(Pixel coordinate grounding data)
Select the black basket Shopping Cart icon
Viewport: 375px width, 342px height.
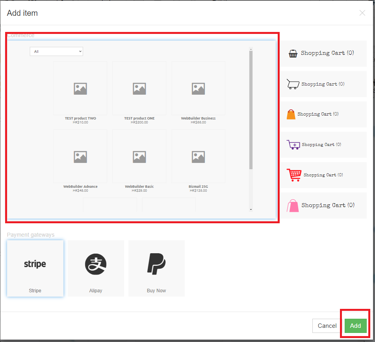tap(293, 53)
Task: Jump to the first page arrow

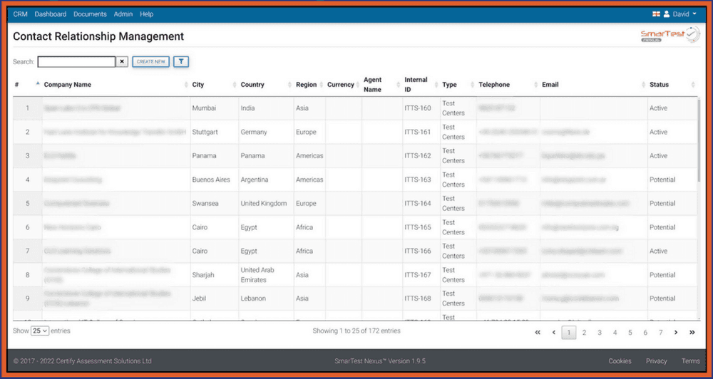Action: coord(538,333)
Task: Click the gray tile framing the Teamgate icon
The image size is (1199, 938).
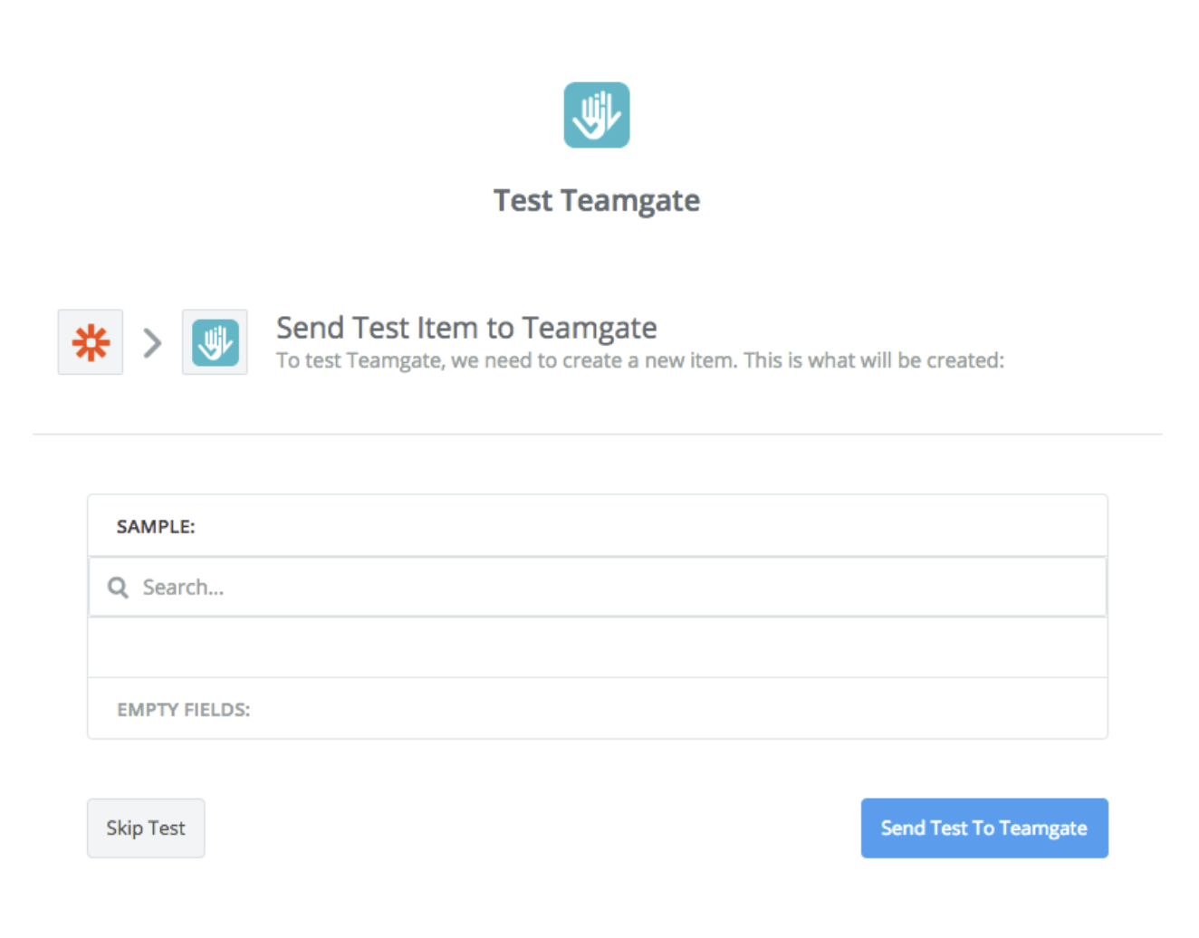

* * *

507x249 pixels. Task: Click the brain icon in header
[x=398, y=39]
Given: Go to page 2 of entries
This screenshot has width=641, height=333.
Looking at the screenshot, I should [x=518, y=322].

### [Your objective]
Going back to the entries above, set down exactly the lines that begin at the one with "Task: Click the gray" and end at the one with "The image size is (1199, 938).", both included, and nothing else.

### [Output of the task]
Task: Click the gray tile framing the Teamgate icon
The image size is (1199, 938).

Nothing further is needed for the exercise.